──────── Exercise input ────────

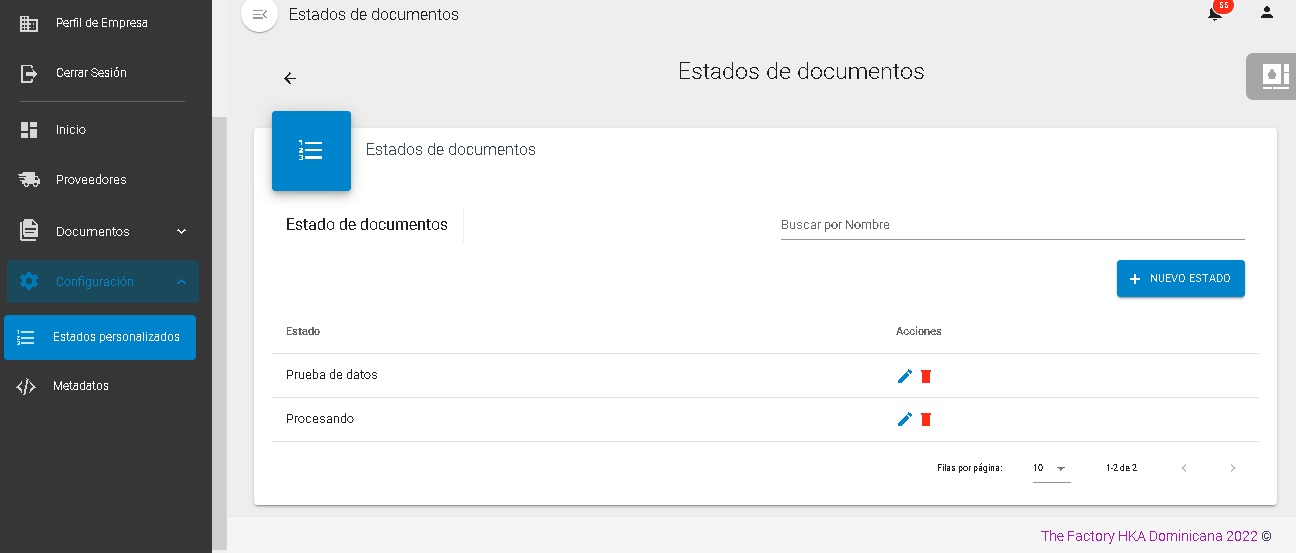This screenshot has height=553, width=1296.
Task: Click the Nuevo Estado button
Action: pos(1180,279)
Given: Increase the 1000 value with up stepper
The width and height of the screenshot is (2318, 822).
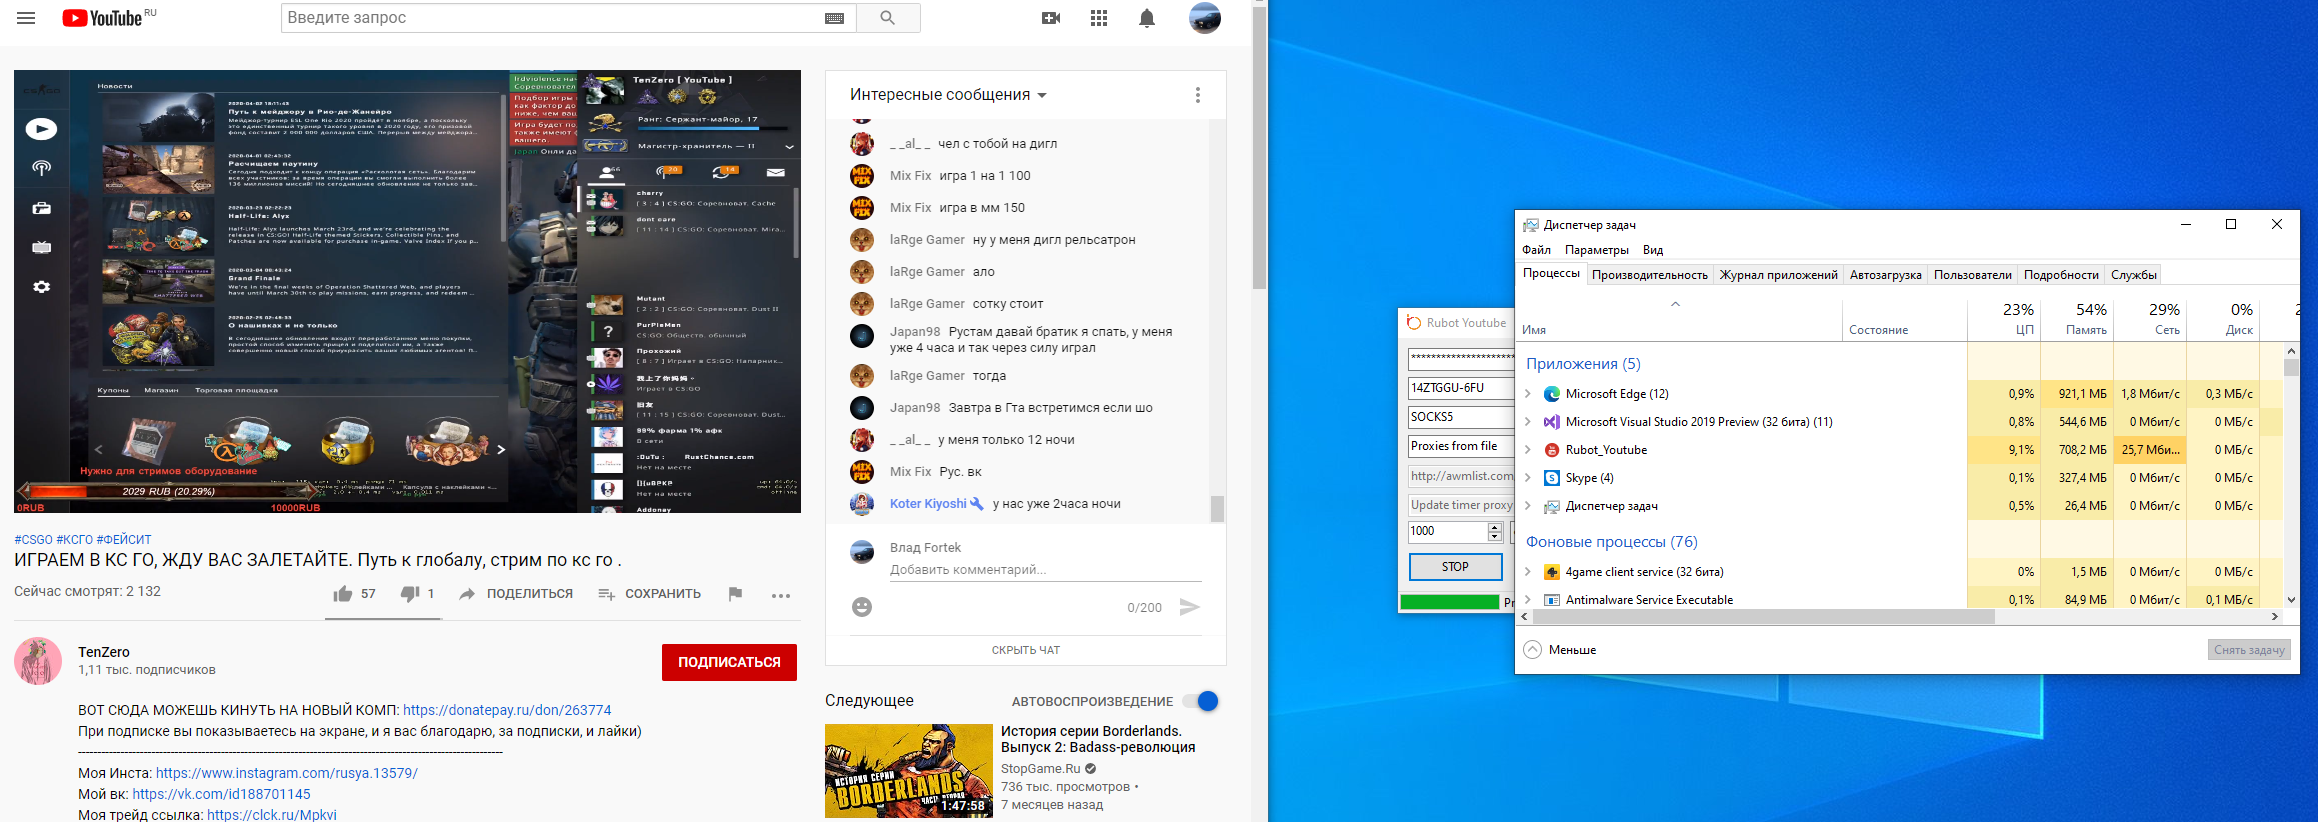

────────

• [What the task asks]:
What you print must be exactly the lines from the one containing "Given: Increase the" through the last line of the material, and no pictures.

• [Response]:
Given: Increase the 1000 value with up stepper
The width and height of the screenshot is (2318, 822).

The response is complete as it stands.